Rare Association between Minimal Change Disease and Primary Biliary Cholangitis: Case Report

Primary biliary cholangitis (PBC) is an autoimmune progressive cholestatic liver disease characterized by circulating anti-mitochondrial antibodies (AMAs) [1]. Autoimmune disorders such as systemic lupus erythematosus, rheumatoid arthritis, and Sjogren’s syndrome have been concomitantly observed in patients with PBC. Though quite rare, PBC has been associated with a wide variety of renal disorders including distal tubular acidosis, membranous nephropathy, microscopic polyangiitis, and tubulointerstitial nephritis [2]. Glomerular diseases have an even rarer association with PBC, such as minimal change disease (MCD), which has been sparsely described in prior literature. Here we present a case of biopsy-proven MCD in a patient with PBC treated with a course of steroids and achieving complete recovery.

Hispanic 70-year-old female with a recent diagnosis of PBC presented with new-onset shortness of breath and anasarca: no recent COVID-19 exposure or vaccination received. One month prior, she was evaluated for elevated alkaline phosphatase (ALP) and abnormal liver function (LFTs) including AST/ALT and bilirubin. Medical workup was notable for an elevated antinuclear antibody titer (ANA) of 1:1,280 and AMA titer of 1:160 resulting in a clinical diagnosis of PBC without a need for liver biopsy. During her hospitalization, serum creatinine was at near baseline 1.01 mg/dL (prior level 0.9 mg/dL, normal reference range 0.6–1.1 mg/dL), urine protein/creatinine ratio was 12.95 mg/g (prior level 7.46 mg/g, normal reference range <0.2 mg/mg), and serum albumin was 1.7 g/dL (normal reference range 3.5–5.4 g/dL). Kidney ultrasound 1 year prior was completely unremarkable, and repeat ultrasound demonstrated left renal pole AV fistula without steal phenomenon. Nephrotic workup was unrevealing and subsequently a kidney biopsy was pursued. Kidney biopsy demonstrated extensive foot process effacement consistent with MCD (shown in Fig. 1). Given the patient’s worsening renal function and persistent anasarca, the patient was started on prednisone 60 mg with tapering regimen; diuretic, angiotensin-converting enzyme inhibitor, and a low sodium diet were prescribed. At 1-month follow-up, the patient had complete resolution of nephrotic symptoms, and repeat urine protein/creatinine was 8.05 mg/g with normalized LFTs.

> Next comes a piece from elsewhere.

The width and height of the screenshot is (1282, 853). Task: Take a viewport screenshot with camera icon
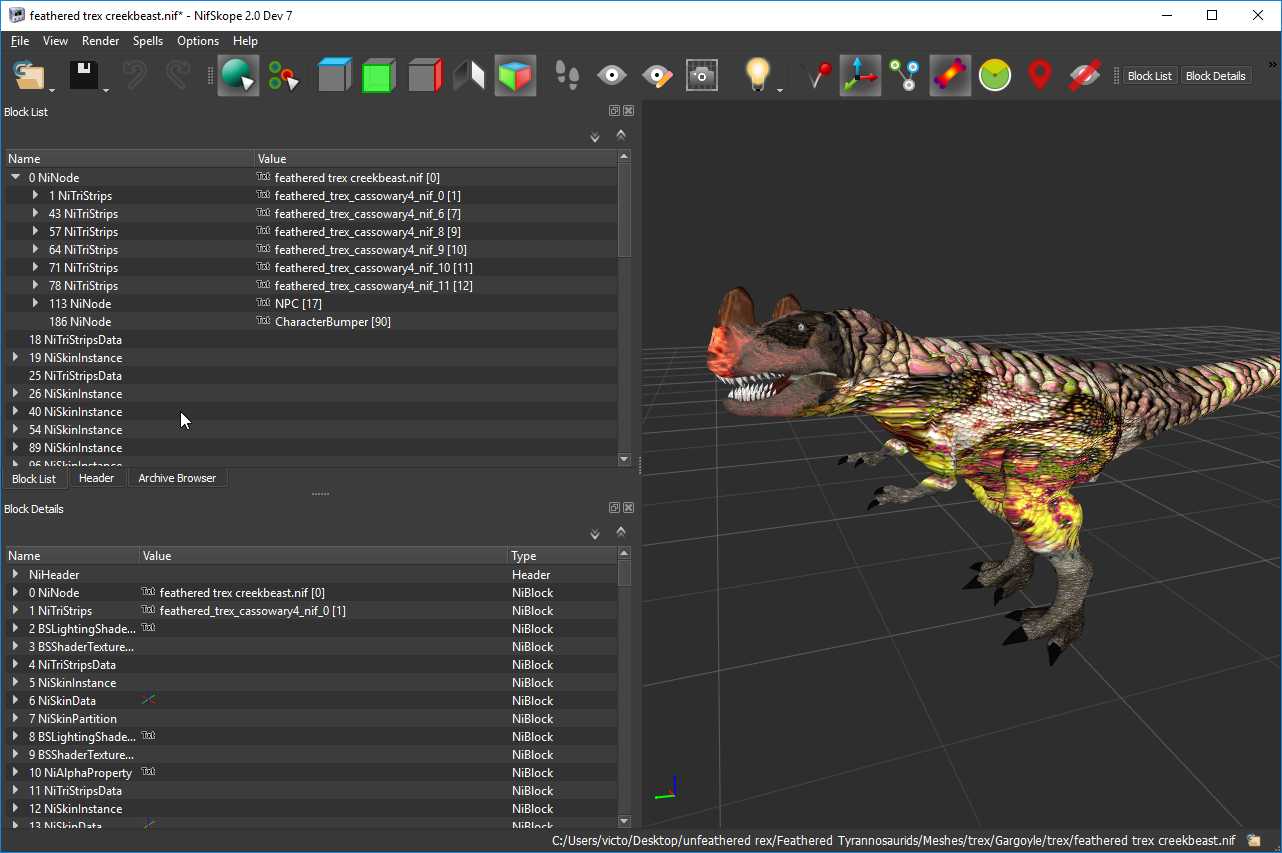pyautogui.click(x=701, y=76)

PBC is an autoimmune disorder characterized by progressive destruction of intrahepatic bile ducts leading to cholestasis and evidently long-term consequences of cirrhosis and portal hypertension. MCD is characterized with selective proteinuria and hypoalbuminemia that occurs in the absence of cellular glomerular infiltrates or immunoglobulin deposits. Generally known as the most common cause of pediatric idiopathic nephrotic syndrome, approximately 70–90% of cases, it has only been seen in 10–15% of adults. Even more, the association between PBC and MCD has been rarely studied as shown with the current limited amount of literature, which calls forth to the importance of recognizing the important relationship between the two diseases.

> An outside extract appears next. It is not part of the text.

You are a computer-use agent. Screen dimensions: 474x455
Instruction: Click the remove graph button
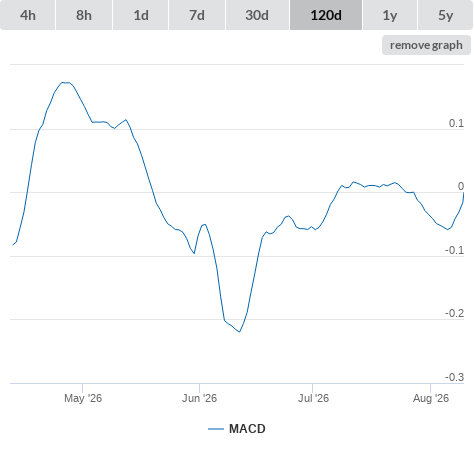click(x=426, y=45)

The first association between PBC and glomerular disease was demonstrated with Rai et al. [3] who first noted the association between PBC and diffuse glomerulonephritis. Study at the time demonstrated extensive IgG deposition along the basement. Since then, multiple groups have demonstrated other case reports between PBC and glomerulonephritis, especially with a possible underlying genetic cause [1]. However, only a handful of cases have reported the association between PBC and nephrotic syndrome [4]. Lai et al. [2] present a single case of MCD in a PBC highlighting the disparity of discussion in literature for this association (Table 1).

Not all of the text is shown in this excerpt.